- [AIM OF THE TASK]: Every record must come back exactly as given.

+===+

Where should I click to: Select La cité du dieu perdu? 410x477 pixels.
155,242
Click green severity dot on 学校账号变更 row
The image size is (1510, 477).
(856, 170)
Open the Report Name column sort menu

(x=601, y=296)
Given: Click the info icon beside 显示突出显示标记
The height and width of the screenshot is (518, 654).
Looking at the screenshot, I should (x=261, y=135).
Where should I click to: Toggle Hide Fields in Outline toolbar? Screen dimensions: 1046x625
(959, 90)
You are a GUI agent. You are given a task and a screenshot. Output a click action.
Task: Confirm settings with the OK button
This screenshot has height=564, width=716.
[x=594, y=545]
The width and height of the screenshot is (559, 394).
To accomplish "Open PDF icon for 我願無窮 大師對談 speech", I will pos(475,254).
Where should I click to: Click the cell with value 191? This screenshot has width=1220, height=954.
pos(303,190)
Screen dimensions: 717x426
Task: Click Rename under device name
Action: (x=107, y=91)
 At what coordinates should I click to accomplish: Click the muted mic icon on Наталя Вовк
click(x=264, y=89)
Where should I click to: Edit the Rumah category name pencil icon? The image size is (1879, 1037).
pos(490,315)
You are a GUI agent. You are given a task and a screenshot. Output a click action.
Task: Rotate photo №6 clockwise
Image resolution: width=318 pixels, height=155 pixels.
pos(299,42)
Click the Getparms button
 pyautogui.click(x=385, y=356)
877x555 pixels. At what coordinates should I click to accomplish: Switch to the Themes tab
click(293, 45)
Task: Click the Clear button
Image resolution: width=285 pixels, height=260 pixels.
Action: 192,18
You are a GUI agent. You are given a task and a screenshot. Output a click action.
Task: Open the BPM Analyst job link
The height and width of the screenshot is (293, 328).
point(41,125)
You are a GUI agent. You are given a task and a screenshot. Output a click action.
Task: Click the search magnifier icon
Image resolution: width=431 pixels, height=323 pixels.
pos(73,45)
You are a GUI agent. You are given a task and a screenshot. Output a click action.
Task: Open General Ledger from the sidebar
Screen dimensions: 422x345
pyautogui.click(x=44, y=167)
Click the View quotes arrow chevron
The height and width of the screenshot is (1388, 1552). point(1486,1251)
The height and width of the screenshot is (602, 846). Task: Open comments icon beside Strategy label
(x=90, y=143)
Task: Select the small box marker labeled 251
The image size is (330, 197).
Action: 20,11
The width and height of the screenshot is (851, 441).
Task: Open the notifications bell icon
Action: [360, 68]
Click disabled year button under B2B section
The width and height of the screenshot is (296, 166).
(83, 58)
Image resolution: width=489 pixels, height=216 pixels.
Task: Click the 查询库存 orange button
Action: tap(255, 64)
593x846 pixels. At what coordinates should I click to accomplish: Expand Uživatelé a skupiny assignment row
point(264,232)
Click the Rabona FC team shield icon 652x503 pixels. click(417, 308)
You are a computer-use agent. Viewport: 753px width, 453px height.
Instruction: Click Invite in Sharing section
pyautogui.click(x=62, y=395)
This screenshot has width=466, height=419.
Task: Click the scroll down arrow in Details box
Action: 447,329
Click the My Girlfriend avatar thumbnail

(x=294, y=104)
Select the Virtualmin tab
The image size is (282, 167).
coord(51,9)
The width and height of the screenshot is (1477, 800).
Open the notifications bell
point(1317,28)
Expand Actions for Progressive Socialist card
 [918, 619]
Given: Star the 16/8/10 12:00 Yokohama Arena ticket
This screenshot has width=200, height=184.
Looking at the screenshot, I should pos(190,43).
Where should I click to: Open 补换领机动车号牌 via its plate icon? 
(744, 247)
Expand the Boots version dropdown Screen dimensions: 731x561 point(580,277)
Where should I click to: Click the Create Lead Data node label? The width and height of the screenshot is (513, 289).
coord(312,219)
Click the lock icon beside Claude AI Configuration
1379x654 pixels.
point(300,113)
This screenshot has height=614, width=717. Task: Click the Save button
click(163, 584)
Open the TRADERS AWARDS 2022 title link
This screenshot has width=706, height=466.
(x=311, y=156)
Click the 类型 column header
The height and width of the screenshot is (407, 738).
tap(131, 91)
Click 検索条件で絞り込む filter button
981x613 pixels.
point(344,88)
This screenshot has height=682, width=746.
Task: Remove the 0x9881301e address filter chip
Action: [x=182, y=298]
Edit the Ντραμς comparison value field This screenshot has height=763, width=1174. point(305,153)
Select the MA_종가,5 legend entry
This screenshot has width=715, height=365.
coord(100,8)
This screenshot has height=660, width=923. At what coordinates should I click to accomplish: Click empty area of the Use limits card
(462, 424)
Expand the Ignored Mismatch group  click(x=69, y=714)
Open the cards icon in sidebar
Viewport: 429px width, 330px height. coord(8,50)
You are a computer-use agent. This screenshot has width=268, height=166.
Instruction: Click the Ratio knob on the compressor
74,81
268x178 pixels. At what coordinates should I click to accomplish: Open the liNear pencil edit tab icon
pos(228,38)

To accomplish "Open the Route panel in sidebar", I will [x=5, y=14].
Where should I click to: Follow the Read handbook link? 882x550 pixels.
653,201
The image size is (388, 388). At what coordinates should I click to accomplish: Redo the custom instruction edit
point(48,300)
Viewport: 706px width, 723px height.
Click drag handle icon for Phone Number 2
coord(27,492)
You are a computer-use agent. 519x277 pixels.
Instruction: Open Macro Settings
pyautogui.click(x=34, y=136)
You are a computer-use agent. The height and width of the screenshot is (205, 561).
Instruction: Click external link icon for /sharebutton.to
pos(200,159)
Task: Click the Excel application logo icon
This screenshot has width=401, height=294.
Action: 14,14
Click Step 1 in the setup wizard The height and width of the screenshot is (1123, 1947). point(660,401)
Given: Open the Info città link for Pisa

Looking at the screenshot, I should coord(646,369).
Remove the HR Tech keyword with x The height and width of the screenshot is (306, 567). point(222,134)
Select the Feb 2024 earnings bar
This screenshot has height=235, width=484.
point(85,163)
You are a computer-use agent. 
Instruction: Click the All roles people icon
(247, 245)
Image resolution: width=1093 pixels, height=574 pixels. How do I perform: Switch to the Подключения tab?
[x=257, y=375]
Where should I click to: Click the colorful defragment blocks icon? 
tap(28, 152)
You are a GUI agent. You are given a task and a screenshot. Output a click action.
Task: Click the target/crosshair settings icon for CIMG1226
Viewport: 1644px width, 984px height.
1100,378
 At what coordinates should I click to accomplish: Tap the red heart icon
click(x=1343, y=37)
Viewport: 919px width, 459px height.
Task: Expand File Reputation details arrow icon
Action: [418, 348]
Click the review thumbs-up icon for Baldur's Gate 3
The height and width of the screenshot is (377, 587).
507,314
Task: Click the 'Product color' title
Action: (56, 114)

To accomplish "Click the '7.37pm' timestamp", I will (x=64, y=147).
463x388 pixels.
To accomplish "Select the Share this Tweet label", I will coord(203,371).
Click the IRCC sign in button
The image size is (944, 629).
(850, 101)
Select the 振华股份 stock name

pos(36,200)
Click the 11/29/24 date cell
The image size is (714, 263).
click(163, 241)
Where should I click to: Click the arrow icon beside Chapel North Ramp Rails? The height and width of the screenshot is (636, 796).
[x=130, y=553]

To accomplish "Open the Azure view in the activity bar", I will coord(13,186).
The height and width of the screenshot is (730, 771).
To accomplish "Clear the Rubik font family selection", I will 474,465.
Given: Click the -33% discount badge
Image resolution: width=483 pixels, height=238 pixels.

+===+

- [OUTPUT OF THE TASK]:
Where should I click to: Select La cité du dieu perdu? 410x477 pixels.
155,242
Click green severity dot on 学校账号变更 row
The image size is (1510, 477).
(856, 170)
Open the Report Name column sort menu

(x=601, y=296)
Given: Click the info icon beside 显示突出显示标记
The height and width of the screenshot is (518, 654).
Looking at the screenshot, I should (x=261, y=135).
Where should I click to: Toggle Hide Fields in Outline toolbar? Screen dimensions: 1046x625
(959, 90)
You are a GUI agent. You are given a task and a screenshot. Output a click action.
Task: Confirm settings with the OK button
This screenshot has height=564, width=716.
[x=594, y=545]
The width and height of the screenshot is (559, 394).
To accomplish "Open PDF icon for 我願無窮 大師對談 speech", I will pos(475,254).
Where should I click to: Click the cell with value 191? This screenshot has width=1220, height=954.
pos(303,190)
Screen dimensions: 717x426
Task: Click Rename under device name
Action: (x=107, y=91)
 At what coordinates should I click to accomplish: Click the muted mic icon on Наталя Вовк
click(x=264, y=89)
Where should I click to: Edit the Rumah category name pencil icon? The image size is (1879, 1037).
pos(490,315)
You are a GUI agent. You are given a task and a screenshot. Output a click action.
Task: Rotate photo №6 clockwise
Image resolution: width=318 pixels, height=155 pixels.
pos(299,42)
Click the Getparms button
 pyautogui.click(x=385, y=356)
877x555 pixels. At what coordinates should I click to accomplish: Switch to the Themes tab
click(293, 45)
Task: Click the Clear button
Image resolution: width=285 pixels, height=260 pixels.
Action: 192,18
You are a GUI agent. You are given a task and a screenshot. Output a click action.
Task: Open the BPM Analyst job link
The height and width of the screenshot is (293, 328).
point(41,125)
You are a GUI agent. You are given a task and a screenshot. Output a click action.
Task: Click the search magnifier icon
Image resolution: width=431 pixels, height=323 pixels.
pos(73,45)
You are a GUI agent. You are given a task and a screenshot. Output a click action.
Task: Open General Ledger from the sidebar
Screen dimensions: 422x345
pyautogui.click(x=44, y=167)
Click the View quotes arrow chevron
The height and width of the screenshot is (1388, 1552). point(1486,1251)
The height and width of the screenshot is (602, 846). Task: Open comments icon beside Strategy label
(x=90, y=143)
Task: Select the small box marker labeled 251
The image size is (330, 197).
Action: 20,11
The width and height of the screenshot is (851, 441).
Task: Open the notifications bell icon
Action: [360, 68]
Click disabled year button under B2B section
The width and height of the screenshot is (296, 166).
(83, 58)
Image resolution: width=489 pixels, height=216 pixels.
Task: Click the 查询库存 orange button
Action: tap(255, 64)
593x846 pixels. At what coordinates should I click to accomplish: Expand Uživatelé a skupiny assignment row
point(264,232)
Click the Rabona FC team shield icon 652x503 pixels. click(417, 308)
You are a computer-use agent. Viewport: 753px width, 453px height.
Instruction: Click Invite in Sharing section
pyautogui.click(x=62, y=395)
This screenshot has width=466, height=419.
Task: Click the scroll down arrow in Details box
Action: 447,329
Click the My Girlfriend avatar thumbnail

(x=294, y=104)
Select the Virtualmin tab
The image size is (282, 167).
coord(51,9)
The width and height of the screenshot is (1477, 800).
Open the notifications bell
point(1317,28)
Expand Actions for Progressive Socialist card
 [918, 619]
Given: Star the 16/8/10 12:00 Yokohama Arena ticket
This screenshot has width=200, height=184.
Looking at the screenshot, I should pos(190,43).
Where should I click to: Open 补换领机动车号牌 via its plate icon? 
(744, 247)
Expand the Boots version dropdown Screen dimensions: 731x561 point(580,277)
Where should I click to: Click the Create Lead Data node label? The width and height of the screenshot is (513, 289).
coord(312,219)
Click the lock icon beside Claude AI Configuration
1379x654 pixels.
point(300,113)
This screenshot has height=614, width=717. Task: Click the Save button
click(163, 584)
Open the TRADERS AWARDS 2022 title link
This screenshot has width=706, height=466.
(x=311, y=156)
Click the 类型 column header
The height and width of the screenshot is (407, 738).
tap(131, 91)
Click 検索条件で絞り込む filter button
981x613 pixels.
point(344,88)
This screenshot has height=682, width=746.
Task: Remove the 0x9881301e address filter chip
Action: [x=182, y=298]
Edit the Ντραμς comparison value field This screenshot has height=763, width=1174. point(305,153)
Select the MA_종가,5 legend entry
This screenshot has width=715, height=365.
coord(100,8)
This screenshot has height=660, width=923. At what coordinates should I click to accomplish: Click empty area of the Use limits card
(462, 424)
Expand the Ignored Mismatch group  click(x=69, y=714)
Open the cards icon in sidebar
Viewport: 429px width, 330px height. coord(8,50)
You are a computer-use agent. This screenshot has width=268, height=166.
Instruction: Click the Ratio knob on the compressor
74,81
268x178 pixels. At what coordinates should I click to accomplish: Open the liNear pencil edit tab icon
pos(228,38)

To accomplish "Open the Route panel in sidebar", I will [x=5, y=14].
Where should I click to: Follow the Read handbook link? 882x550 pixels.
653,201
The image size is (388, 388). At what coordinates should I click to accomplish: Redo the custom instruction edit
point(48,300)
Viewport: 706px width, 723px height.
Click drag handle icon for Phone Number 2
coord(27,492)
You are a computer-use agent. 519x277 pixels.
Instruction: Open Macro Settings
pyautogui.click(x=34, y=136)
You are a computer-use agent. The height and width of the screenshot is (205, 561).
Instruction: Click external link icon for /sharebutton.to
pos(200,159)
Task: Click the Excel application logo icon
This screenshot has width=401, height=294.
Action: 14,14
Click Step 1 in the setup wizard The height and width of the screenshot is (1123, 1947). point(660,401)
Given: Open the Info città link for Pisa

Looking at the screenshot, I should coord(646,369).
Remove the HR Tech keyword with x The height and width of the screenshot is (306, 567). point(222,134)
Select the Feb 2024 earnings bar
This screenshot has height=235, width=484.
point(85,163)
You are a computer-use agent. 
Instruction: Click the All roles people icon
(247, 245)
Image resolution: width=1093 pixels, height=574 pixels. How do I perform: Switch to the Подключения tab?
[x=257, y=375]
Where should I click to: Click the colorful defragment blocks icon? 
tap(28, 152)
You are a GUI agent. You are given a task and a screenshot. Output a click action.
Task: Click the target/crosshair settings icon for CIMG1226
Viewport: 1644px width, 984px height.
1100,378
 At what coordinates should I click to accomplish: Tap the red heart icon
click(x=1343, y=37)
Viewport: 919px width, 459px height.
Task: Expand File Reputation details arrow icon
Action: [418, 348]
Click the review thumbs-up icon for Baldur's Gate 3
The height and width of the screenshot is (377, 587).
507,314
Task: Click the 'Product color' title
Action: (56, 114)

To accomplish "Click the '7.37pm' timestamp", I will (x=64, y=147).
463x388 pixels.
To accomplish "Select the Share this Tweet label", I will coord(203,371).
Click the IRCC sign in button
The image size is (944, 629).
(850, 101)
Select the 振华股份 stock name

pos(36,200)
Click the 11/29/24 date cell
The image size is (714, 263).
click(163, 241)
Where should I click to: Click the arrow icon beside Chapel North Ramp Rails? The height and width of the screenshot is (636, 796).
[x=130, y=553]

To accomplish "Open the Azure view in the activity bar", I will coord(13,186).
The height and width of the screenshot is (730, 771).
To accomplish "Clear the Rubik font family selection", I will 474,465.
Given: Click the -33% discount badge
Image resolution: width=483 pixels, height=238 pixels.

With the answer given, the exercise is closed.